Reading passage:
Because prefill is the expensive part, prefix caching often dominates the throughput win for chat-style workloads. Enable it (enable_prefix_caching=True) by default.

10.4 Eviction policy for prefix blocks

A prefix block with refcount=0 doesn't have to be freed-it might be useful later. vLLM (and similar systems) keep evicted-but-cached blocks on a separate "evictor" list (LRU). When new allocation needs space, evict from there first. This way the prefix cache is bounded by KV memory, not by active sequences.


11. Speculative decoding (preview-full treatment in deep dive 10)

Decoding one token per step is wasteful when the model is memory-bound: we read all weights to do a tiny matmul. Idea: have a small "draft" model produce K candidate tokens cheaply, then verify them in one big-model forward pass.

draft_tokens = draft_model.generate(K)            # cheap, K small-model steps
target_logits = target_model.forward(draft_tokens) # ONE big-model step
accept tokens that match target's argmax (or pass rejection sampling)
keep prefix of accepted tokens; resume from first reject

Why it works: the big model's forward pass over K tokens is roughly the same wall-clock as over 1 token (memory-bound-weights dominate). So we get up to K tokens per big-model step, at the cost of one cheap draft pass and one big verification pass.

11.1 Integration with paged attention

The verification pass is a "K-token decode"-we extend each sequence's KV-cache by up to K positions in one go. Block manager must allocate up to K new slots upfront (or fewer if blocks have room). After verification, if only k < K are accepted, the manager must truncate the block table and reset positions for the rejected suffix.

def speculative_step(req, draft_tokens, target_logits):
    # Append slots for K candidate tokens
    for _ in range(K):
        block_manager.append_slot(req)

    # Verify
    accepted = []
    for i, (draft, target) in enumerate(zip(draft_tokens, target_logits)):
        if accept(draft, target):
            accepted.append(draft)
        else:
            break

    # Truncate KV to len(accepted) + 1 (the corrected token)

Dataset content:
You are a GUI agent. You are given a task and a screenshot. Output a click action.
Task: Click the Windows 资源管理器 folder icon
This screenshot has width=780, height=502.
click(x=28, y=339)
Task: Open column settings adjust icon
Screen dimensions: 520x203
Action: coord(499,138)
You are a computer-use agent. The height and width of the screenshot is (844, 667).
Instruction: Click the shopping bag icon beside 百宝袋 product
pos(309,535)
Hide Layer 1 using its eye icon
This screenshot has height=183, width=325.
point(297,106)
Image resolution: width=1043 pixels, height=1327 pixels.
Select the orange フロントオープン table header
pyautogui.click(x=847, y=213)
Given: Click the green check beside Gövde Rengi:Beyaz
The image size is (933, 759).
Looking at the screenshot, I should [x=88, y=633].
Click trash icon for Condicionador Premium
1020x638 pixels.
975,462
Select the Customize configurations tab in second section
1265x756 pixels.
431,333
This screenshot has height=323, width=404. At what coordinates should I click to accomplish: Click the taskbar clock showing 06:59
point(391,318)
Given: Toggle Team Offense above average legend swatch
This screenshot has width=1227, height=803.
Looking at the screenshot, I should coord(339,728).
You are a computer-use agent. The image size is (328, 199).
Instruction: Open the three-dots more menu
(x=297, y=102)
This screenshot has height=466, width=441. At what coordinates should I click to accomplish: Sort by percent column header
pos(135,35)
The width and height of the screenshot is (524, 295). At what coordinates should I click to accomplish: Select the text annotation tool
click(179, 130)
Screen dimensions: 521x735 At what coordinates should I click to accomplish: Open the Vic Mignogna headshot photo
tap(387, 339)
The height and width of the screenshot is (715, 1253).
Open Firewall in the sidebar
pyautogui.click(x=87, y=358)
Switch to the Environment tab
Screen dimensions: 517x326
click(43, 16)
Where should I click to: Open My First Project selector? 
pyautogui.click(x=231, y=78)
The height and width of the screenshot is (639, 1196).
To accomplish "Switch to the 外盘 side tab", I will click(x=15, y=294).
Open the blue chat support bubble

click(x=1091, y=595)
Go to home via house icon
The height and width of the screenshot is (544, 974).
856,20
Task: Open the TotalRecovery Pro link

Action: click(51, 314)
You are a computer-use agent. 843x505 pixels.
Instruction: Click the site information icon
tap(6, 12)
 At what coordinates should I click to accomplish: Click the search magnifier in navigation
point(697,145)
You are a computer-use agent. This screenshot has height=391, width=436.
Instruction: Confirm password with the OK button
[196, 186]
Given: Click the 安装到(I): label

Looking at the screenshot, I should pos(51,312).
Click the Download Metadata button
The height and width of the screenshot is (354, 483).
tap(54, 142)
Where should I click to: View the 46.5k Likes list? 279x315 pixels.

Task statement: From the passage on prefix caching and speculative decoding above, output the portion word for word, starting at "A prefix block" and ending at "big-model forward pass.".

Solution for this exercise:
A prefix block with refcount=0 doesn't have to be freed-it might be useful later. vLLM (and similar systems) keep evicted-but-cached blocks on a separate "evictor" list (LRU). When new allocation needs space, evict from there first. This way the prefix cache is bounded by KV memory, not by active sequences.


11. Speculative decoding (preview-full treatment in deep dive 10)

Decoding one token per step is wasteful when the model is memory-bound: we read all weights to do a tiny matmul. Idea: have a small "draft" model produce K candidate tokens cheaply, then verify them in one big-model forward pass.